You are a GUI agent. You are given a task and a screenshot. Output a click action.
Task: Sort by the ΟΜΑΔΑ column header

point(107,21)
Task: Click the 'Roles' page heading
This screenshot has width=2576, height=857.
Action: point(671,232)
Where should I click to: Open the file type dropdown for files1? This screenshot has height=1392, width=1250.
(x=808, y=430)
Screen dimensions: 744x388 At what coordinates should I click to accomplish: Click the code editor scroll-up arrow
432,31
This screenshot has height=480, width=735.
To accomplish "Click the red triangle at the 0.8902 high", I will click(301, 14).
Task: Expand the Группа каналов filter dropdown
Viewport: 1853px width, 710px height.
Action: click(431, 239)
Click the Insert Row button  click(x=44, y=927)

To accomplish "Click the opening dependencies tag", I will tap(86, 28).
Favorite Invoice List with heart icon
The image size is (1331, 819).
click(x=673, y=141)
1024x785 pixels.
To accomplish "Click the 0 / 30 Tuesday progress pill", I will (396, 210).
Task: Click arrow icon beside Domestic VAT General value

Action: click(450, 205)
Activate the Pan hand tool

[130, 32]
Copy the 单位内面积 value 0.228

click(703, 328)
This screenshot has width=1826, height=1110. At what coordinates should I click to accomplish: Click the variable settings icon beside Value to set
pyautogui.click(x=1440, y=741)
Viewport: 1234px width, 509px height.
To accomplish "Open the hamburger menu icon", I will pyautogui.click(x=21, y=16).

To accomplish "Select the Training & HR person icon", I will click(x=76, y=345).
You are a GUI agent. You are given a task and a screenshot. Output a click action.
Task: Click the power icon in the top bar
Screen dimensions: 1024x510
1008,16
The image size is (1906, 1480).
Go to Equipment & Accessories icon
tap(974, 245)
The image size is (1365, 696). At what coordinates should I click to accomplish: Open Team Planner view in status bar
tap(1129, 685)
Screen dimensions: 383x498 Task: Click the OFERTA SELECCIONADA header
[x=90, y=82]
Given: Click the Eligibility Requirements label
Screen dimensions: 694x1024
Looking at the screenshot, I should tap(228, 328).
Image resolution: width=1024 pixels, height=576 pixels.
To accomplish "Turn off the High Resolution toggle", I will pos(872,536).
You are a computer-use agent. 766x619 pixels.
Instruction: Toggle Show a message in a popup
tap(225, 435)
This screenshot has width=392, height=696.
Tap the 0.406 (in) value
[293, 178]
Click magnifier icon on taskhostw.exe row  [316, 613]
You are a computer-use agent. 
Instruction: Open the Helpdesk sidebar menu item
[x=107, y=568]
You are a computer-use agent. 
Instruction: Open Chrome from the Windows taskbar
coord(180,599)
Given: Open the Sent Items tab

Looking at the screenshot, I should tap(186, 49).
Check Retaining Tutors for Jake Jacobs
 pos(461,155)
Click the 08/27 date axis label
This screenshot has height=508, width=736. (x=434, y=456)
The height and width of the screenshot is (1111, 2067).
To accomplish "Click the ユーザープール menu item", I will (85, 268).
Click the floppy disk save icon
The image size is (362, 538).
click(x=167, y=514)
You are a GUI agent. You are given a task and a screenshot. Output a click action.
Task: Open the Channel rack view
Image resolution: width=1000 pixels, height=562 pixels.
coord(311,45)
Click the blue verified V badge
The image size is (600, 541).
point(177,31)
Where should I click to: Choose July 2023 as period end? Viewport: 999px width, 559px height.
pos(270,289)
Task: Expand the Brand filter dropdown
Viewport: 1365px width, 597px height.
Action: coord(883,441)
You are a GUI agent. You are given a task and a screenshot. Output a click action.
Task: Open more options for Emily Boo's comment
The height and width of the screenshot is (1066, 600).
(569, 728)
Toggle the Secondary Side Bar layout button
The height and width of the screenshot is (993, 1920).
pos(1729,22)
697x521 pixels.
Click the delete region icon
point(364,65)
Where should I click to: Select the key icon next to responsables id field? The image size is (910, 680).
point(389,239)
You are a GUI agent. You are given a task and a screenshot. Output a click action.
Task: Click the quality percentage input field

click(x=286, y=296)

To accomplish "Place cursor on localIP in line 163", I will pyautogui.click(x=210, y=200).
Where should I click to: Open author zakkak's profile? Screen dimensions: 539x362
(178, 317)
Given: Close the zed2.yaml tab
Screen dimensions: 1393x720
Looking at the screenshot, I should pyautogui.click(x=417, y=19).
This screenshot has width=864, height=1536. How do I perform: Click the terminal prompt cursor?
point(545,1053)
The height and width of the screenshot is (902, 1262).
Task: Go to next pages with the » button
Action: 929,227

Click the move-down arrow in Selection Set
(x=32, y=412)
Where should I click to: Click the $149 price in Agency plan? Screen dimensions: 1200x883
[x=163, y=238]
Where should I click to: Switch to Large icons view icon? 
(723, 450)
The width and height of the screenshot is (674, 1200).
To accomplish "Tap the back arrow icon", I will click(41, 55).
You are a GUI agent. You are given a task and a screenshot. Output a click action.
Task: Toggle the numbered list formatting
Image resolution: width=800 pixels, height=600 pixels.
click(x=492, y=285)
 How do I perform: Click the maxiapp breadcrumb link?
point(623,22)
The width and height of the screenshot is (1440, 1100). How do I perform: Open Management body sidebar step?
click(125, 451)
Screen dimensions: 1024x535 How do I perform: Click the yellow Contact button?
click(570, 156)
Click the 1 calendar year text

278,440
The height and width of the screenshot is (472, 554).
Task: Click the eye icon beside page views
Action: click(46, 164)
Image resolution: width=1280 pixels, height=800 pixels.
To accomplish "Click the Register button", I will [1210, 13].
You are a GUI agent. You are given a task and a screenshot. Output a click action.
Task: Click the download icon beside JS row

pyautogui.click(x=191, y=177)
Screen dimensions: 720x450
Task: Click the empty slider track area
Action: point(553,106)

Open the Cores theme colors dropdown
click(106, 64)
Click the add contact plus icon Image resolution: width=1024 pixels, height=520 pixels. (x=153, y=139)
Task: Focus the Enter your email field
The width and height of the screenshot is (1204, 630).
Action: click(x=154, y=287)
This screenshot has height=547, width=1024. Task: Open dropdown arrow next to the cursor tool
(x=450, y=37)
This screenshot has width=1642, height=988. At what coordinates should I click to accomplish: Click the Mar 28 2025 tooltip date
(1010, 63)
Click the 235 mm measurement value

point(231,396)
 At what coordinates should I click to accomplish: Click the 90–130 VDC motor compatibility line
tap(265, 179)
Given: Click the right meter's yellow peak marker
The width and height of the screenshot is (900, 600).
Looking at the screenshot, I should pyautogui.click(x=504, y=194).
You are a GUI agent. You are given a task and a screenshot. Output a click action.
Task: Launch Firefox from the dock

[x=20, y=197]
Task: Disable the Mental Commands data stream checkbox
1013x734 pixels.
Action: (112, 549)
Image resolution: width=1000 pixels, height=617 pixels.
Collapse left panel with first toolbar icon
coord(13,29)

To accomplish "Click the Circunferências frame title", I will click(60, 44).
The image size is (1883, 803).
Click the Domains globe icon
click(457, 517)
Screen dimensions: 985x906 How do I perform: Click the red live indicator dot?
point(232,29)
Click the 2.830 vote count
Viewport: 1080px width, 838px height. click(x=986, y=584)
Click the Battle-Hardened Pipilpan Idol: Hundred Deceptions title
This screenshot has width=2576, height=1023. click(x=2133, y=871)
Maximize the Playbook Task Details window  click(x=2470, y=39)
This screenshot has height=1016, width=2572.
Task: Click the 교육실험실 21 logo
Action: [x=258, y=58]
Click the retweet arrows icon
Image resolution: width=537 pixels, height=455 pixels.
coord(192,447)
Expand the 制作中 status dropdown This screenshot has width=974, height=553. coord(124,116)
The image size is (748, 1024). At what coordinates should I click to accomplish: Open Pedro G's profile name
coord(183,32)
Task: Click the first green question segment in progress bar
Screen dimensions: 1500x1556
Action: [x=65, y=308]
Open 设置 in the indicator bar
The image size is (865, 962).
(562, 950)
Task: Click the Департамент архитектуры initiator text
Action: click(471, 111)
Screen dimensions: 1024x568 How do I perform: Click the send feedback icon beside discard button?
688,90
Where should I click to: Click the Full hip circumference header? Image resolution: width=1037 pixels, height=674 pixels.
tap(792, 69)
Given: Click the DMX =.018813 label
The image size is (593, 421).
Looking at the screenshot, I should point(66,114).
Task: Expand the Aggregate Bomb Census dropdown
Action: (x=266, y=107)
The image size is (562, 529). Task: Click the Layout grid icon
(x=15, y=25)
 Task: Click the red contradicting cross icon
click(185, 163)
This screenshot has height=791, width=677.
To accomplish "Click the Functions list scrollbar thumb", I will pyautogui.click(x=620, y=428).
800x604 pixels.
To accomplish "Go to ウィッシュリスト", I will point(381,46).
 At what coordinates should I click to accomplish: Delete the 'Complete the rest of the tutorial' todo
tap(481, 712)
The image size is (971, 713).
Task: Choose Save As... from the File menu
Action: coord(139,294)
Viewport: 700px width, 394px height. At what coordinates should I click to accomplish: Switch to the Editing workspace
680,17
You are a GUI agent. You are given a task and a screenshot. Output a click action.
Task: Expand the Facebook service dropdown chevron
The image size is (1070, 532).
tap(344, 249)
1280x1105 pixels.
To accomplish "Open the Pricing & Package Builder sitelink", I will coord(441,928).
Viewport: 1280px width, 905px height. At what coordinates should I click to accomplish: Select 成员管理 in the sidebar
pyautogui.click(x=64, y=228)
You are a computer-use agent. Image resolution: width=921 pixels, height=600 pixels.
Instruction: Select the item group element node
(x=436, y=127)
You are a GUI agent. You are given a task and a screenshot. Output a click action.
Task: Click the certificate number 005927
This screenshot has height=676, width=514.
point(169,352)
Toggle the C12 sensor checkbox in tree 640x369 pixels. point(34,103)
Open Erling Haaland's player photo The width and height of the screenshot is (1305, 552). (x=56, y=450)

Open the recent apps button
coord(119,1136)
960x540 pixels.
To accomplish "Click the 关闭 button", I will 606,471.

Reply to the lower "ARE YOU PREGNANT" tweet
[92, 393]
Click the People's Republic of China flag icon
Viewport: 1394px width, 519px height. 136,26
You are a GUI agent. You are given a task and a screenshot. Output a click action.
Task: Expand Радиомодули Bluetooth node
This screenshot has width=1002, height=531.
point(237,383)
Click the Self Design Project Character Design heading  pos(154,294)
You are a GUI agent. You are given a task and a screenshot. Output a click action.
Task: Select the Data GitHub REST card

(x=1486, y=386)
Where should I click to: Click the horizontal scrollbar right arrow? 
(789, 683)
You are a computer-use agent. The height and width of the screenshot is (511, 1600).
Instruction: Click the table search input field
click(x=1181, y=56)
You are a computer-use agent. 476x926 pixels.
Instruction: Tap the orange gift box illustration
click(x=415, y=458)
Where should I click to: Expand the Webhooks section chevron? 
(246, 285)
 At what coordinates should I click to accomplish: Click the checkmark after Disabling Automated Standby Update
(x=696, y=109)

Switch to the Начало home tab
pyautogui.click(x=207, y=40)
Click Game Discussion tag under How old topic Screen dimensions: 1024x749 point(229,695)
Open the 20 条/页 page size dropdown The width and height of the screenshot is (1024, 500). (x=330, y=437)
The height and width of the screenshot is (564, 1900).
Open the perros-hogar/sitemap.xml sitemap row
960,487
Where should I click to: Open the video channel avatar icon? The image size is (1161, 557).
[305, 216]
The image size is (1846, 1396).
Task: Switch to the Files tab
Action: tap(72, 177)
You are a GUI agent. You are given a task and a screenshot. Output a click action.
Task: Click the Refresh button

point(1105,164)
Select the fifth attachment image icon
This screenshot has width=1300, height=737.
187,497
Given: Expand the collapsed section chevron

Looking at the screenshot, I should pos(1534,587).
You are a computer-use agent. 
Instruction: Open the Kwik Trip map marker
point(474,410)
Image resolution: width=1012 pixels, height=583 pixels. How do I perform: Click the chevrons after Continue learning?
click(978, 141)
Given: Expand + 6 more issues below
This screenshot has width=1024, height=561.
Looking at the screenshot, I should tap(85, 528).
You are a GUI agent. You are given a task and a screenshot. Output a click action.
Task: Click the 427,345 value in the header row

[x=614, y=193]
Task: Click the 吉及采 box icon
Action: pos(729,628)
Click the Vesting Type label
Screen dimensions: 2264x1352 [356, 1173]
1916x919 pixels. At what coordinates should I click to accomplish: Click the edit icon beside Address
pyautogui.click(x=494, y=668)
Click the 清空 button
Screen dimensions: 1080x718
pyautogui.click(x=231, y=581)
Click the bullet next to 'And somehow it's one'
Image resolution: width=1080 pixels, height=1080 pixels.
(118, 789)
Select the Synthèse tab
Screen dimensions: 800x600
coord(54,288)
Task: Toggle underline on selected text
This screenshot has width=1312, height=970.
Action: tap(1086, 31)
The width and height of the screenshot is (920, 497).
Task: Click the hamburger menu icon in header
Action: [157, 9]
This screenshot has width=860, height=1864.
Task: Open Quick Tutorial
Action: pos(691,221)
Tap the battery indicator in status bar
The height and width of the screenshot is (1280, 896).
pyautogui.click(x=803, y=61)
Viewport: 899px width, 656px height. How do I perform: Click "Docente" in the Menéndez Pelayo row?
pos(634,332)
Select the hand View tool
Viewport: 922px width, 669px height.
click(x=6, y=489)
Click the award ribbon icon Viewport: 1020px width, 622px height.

----

▶ **The problem**
Would you repeat, exactly and with nothing added, every line from the line containing "This screenshot has width=1024, height=561." through the last line of the records above?

▶ **Problem solution**
This screenshot has width=1024, height=561.
Looking at the screenshot, I should tap(85, 528).
You are a GUI agent. You are given a task and a screenshot. Output a click action.
Task: Click the 427,345 value in the header row

[x=614, y=193]
Task: Click the 吉及采 box icon
Action: pos(729,628)
Click the Vesting Type label
Screen dimensions: 2264x1352 [356, 1173]
1916x919 pixels. At what coordinates should I click to accomplish: Click the edit icon beside Address
pyautogui.click(x=494, y=668)
Click the 清空 button
Screen dimensions: 1080x718
pyautogui.click(x=231, y=581)
Click the bullet next to 'And somehow it's one'
Image resolution: width=1080 pixels, height=1080 pixels.
(118, 789)
Select the Synthèse tab
Screen dimensions: 800x600
coord(54,288)
Task: Toggle underline on selected text
This screenshot has width=1312, height=970.
Action: tap(1086, 31)
The width and height of the screenshot is (920, 497).
Task: Click the hamburger menu icon in header
Action: [157, 9]
This screenshot has width=860, height=1864.
Task: Open Quick Tutorial
Action: pos(691,221)
Tap the battery indicator in status bar
The height and width of the screenshot is (1280, 896).
pyautogui.click(x=803, y=61)
Viewport: 899px width, 656px height. How do I perform: Click "Docente" in the Menéndez Pelayo row?
pos(634,332)
Select the hand View tool
Viewport: 922px width, 669px height.
click(x=6, y=489)
Click the award ribbon icon Viewport: 1020px width, 622px height.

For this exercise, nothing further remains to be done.